* [REQUIREMENT]
Format the lines below as a JSON list of strings, with one string per line and blank lines omitted.

[Rows from a dataset]

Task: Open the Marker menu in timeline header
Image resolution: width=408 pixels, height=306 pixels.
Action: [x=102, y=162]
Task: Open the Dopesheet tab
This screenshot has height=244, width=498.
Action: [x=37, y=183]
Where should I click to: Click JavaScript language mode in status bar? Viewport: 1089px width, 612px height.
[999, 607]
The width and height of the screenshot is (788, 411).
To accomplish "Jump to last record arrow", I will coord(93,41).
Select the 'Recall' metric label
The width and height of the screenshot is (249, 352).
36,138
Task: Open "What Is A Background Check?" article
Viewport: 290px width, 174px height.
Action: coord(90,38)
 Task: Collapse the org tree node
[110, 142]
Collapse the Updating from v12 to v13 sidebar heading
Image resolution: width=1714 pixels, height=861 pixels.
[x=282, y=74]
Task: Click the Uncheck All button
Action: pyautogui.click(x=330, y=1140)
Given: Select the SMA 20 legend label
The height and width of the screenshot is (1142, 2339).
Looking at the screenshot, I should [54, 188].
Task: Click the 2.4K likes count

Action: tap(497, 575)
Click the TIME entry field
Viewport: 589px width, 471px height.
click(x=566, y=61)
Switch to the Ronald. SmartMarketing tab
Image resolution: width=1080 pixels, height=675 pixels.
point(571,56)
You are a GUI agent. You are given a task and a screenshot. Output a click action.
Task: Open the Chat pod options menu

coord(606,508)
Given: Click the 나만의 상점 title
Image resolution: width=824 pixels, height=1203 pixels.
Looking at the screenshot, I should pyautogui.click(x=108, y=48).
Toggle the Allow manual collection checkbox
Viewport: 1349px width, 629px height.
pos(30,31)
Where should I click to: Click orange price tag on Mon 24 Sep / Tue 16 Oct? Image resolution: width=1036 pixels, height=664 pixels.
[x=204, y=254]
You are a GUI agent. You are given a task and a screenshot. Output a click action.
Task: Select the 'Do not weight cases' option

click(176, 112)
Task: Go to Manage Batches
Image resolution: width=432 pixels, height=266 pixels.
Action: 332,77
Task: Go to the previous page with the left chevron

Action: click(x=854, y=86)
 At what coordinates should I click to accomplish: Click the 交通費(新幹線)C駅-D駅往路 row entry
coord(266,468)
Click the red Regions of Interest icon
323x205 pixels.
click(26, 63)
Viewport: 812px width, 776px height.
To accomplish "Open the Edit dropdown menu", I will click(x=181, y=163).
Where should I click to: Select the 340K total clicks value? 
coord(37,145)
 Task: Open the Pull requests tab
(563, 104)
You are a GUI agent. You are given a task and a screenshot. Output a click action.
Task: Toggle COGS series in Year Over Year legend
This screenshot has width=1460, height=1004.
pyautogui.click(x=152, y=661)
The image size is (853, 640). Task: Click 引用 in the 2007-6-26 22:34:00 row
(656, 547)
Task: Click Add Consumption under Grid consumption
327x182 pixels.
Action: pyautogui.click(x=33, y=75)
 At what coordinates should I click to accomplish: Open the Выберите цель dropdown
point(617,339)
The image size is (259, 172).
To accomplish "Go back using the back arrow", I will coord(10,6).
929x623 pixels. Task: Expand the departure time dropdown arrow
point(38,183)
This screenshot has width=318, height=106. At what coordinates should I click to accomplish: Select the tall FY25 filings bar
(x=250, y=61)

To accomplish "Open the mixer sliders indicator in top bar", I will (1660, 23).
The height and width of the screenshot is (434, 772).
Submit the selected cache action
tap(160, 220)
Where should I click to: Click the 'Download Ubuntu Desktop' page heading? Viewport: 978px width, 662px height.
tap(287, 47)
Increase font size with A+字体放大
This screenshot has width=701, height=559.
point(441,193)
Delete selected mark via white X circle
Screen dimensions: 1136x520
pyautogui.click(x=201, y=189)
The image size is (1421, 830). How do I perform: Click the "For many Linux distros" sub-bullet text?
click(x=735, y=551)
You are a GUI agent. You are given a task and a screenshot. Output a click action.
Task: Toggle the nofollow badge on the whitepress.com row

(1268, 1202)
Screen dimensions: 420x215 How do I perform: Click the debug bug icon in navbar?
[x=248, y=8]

* [THE RESPONSE]
[
  "Task: Open the Marker menu in timeline header",
  "Image resolution: width=408 pixels, height=306 pixels.",
  "Action: [x=102, y=162]",
  "Task: Open the Dopesheet tab",
  "This screenshot has height=244, width=498.",
  "Action: [x=37, y=183]",
  "Where should I click to: Click JavaScript language mode in status bar? Viewport: 1089px width, 612px height.",
  "[999, 607]",
  "The width and height of the screenshot is (788, 411).",
  "To accomplish \"Jump to last record arrow\", I will coord(93,41).",
  "Select the 'Recall' metric label",
  "The width and height of the screenshot is (249, 352).",
  "36,138",
  "Task: Open \"What Is A Background Check?\" article",
  "Viewport: 290px width, 174px height.",
  "Action: coord(90,38)",
  " Task: Collapse the org tree node",
  "[110, 142]",
  "Collapse the Updating from v12 to v13 sidebar heading",
  "Image resolution: width=1714 pixels, height=861 pixels.",
  "[x=282, y=74]",
  "Task: Click the Uncheck All button",
  "Action: pyautogui.click(x=330, y=1140)",
  "Given: Select the SMA 20 legend label",
  "The height and width of the screenshot is (1142, 2339).",
  "Looking at the screenshot, I should [54, 188].",
  "Task: Click the 2.4K likes count",
  "Action: tap(497, 575)",
  "Click the TIME entry field",
  "Viewport: 589px width, 471px height.",
  "click(x=566, y=61)",
  "Switch to the Ronald. SmartMarketing tab",
  "Image resolution: width=1080 pixels, height=675 pixels.",
  "point(571,56)",
  "You are a GUI agent. You are given a task and a screenshot. Output a click action.",
  "Task: Open the Chat pod options menu",
  "coord(606,508)",
  "Given: Click the 나만의 상점 title",
  "Image resolution: width=824 pixels, height=1203 pixels.",
  "Looking at the screenshot, I should pyautogui.click(x=108, y=48).",
  "Toggle the Allow manual collection checkbox",
  "Viewport: 1349px width, 629px height.",
  "pos(30,31)",
  "Where should I click to: Click orange price tag on Mon 24 Sep / Tue 16 Oct? Image resolution: width=1036 pixels, height=664 pixels.",
  "[x=204, y=254]",
  "You are a GUI agent. You are given a task and a screenshot. Output a click action.",
  "Task: Select the 'Do not weight cases' option",
  "click(176, 112)",
  "Task: Go to Manage Batches",
  "Image resolution: width=432 pixels, height=266 pixels.",
  "Action: 332,77",
  "Task: Go to the previous page with the left chevron",
  "Action: click(x=854, y=86)",
  " At what coordinates should I click to accomplish: Click the 交通費(新幹線)C駅-D駅往路 row entry",
  "coord(266,468)",
  "Click the red Regions of Interest icon",
  "323x205 pixels.",
  "click(26, 63)",
  "Viewport: 812px width, 776px height.",
  "To accomplish \"Open the Edit dropdown menu\", I will click(x=181, y=163).",
  "Where should I click to: Select the 340K total clicks value? ",
  "coord(37,145)",
  " Task: Open the Pull requests tab",
  "(563, 104)",
  "You are a GUI agent. You are given a task and a screenshot. Output a click action.",
  "Task: Toggle COGS series in Year Over Year legend",
  "This screenshot has width=1460, height=1004.",
  "pyautogui.click(x=152, y=661)",
  "The image size is (853, 640). Task: Click 引用 in the 2007-6-26 22:34:00 row",
  "(656, 547)",
  "Task: Click Add Consumption under Grid consumption",
  "327x182 pixels.",
  "Action: pyautogui.click(x=33, y=75)",
  " At what coordinates should I click to accomplish: Open the Выберите цель dropdown",
  "point(617,339)",
  "The image size is (259, 172).",
  "To accomplish \"Go back using the back arrow\", I will coord(10,6).",
  "929x623 pixels. Task: Expand the departure time dropdown arrow",
  "point(38,183)",
  "This screenshot has width=318, height=106. At what coordinates should I click to accomplish: Select the tall FY25 filings bar",
  "(x=250, y=61)",
  "To accomplish \"Open the mixer sliders indicator in top bar\", I will (1660, 23).",
  "The height and width of the screenshot is (434, 772).",
  "Submit the selected cache action",
  "tap(160, 220)",
  "Where should I click to: Click the 'Download Ubuntu Desktop' page heading? Viewport: 978px width, 662px height.",
  "tap(287, 47)",
  "Increase font size with A+字体放大",
  "This screenshot has width=701, height=559.",
  "point(441,193)",
  "Delete selected mark via white X circle",
  "Screen dimensions: 1136x520",
  "pyautogui.click(x=201, y=189)",
  "The image size is (1421, 830). How do I perform: Click the \"For many Linux distros\" sub-bullet text?",
  "click(x=735, y=551)",
  "You are a GUI agent. You are given a task and a screenshot. Output a click action.",
  "Task: Toggle the nofollow badge on the whitepress.com row",
  "(1268, 1202)",
  "Screen dimensions: 420x215 How do I perform: Click the debug bug icon in navbar?",
  "[x=248, y=8]"
]